═══ Quoted passage

The dispute over freedom remains unresolved
S Prasannarajan S Prasannarajan | 13 Aug, 2020
(Illustration: Saurabh Singh)
In whatever we read today, and we read in isolated absorption of the castaways, freedom is the motif that overwhelms the text. It’s as if, in the end, the existential dread gets elemental, more biological than philosophical. It only takes a relentless virus to make us all poets of our mortality, to turn fear into resolutions, to meditate on what were till the Day Before the things we had taken for granted. We were too rattled to realise that when a pandemic stepped out of history, or when reality began to mime the still resonating chronicles of Albert Camus and Daniel Defoe, our inherited certainties would collapse, our vulnerabilities would be accentuated by the limits of our safety measures, be it the possibilities of political leadership or the promises of science. Freedom, in a world made poorer and paranoid by a pathogen, is the most shared sentiment, and we are still struggling to express it, and even protesting against the futility of our struggle.
Didn’t I say the possibilities of politics? The first days of the outbreak saw, across the world, politics making false choices, most responses dictated by ideologies and incomprehension rather than information. Freedom, every politician assumed, required heroism, and in varying degrees of statesmanship, stupidity and outright evasion, they played the liberator. Some of them maintained that our essential freedoms as open societies were too precious to be ceded to a virus in transit. Some remained steadfast in their denials. And a few alone respected science and expertise. What united them, the convenient libertarian and the manipulative populist and the honest realist, was the urge for freedom; and what set them apart was the method. Five months into the pandemic, and still devising desperate measures to cope with change, freedom is a struggle.

══════
═══ Entries provided

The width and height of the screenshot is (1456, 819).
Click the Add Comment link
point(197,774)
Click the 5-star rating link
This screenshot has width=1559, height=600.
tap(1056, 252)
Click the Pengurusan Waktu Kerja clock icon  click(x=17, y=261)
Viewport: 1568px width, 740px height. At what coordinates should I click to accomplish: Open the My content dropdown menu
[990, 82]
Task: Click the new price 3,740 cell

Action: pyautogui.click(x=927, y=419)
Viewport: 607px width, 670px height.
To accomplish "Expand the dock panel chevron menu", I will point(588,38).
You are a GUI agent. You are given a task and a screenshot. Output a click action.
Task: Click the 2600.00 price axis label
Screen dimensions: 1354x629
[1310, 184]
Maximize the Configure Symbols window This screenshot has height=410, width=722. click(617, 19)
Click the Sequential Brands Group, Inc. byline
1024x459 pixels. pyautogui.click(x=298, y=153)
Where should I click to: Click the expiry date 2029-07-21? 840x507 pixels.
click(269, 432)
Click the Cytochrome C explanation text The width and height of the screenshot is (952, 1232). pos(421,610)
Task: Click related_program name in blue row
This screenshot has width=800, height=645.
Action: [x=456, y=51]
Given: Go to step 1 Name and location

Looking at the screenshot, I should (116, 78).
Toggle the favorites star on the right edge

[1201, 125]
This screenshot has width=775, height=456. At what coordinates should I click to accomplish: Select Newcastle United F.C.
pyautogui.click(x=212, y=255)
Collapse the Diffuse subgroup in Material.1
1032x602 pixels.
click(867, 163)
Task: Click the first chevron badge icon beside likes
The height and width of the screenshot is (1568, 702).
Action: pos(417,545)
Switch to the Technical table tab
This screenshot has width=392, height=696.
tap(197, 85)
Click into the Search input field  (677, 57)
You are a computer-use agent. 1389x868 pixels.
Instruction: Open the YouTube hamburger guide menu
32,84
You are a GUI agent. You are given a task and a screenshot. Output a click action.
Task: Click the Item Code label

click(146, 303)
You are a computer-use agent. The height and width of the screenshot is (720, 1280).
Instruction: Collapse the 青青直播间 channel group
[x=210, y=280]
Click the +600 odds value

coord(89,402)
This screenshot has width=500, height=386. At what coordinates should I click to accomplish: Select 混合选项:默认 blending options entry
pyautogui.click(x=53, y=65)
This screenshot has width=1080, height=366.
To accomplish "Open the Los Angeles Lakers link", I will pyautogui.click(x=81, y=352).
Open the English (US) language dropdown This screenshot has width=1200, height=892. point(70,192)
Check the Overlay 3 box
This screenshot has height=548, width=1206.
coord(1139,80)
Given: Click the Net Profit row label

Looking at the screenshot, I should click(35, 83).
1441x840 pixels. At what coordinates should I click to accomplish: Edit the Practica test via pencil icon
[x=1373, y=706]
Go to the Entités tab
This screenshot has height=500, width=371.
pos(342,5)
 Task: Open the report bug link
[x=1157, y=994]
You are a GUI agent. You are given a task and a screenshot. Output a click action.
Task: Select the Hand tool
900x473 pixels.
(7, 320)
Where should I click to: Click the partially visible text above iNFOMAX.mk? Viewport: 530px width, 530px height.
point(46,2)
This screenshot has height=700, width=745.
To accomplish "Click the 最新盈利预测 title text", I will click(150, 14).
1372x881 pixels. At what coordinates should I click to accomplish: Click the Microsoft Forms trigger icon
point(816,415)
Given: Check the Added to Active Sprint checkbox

══════

Assignment » Summarize the passage on freedom in two sentences. Rely only on the passage on freedom, not on the data.

Answer area » In a world made poorer and paranoid by a pathogen, freedom has become the overwhelming motif of what we read and the most shared sentiment, as our inherited certainties collapse and the limits of political leadership and science are exposed. Politicians across the world first made false choices driven by ideology and incomprehension, united by an urge for freedom but divided by method, and five months into the pandemic freedom is still a struggle.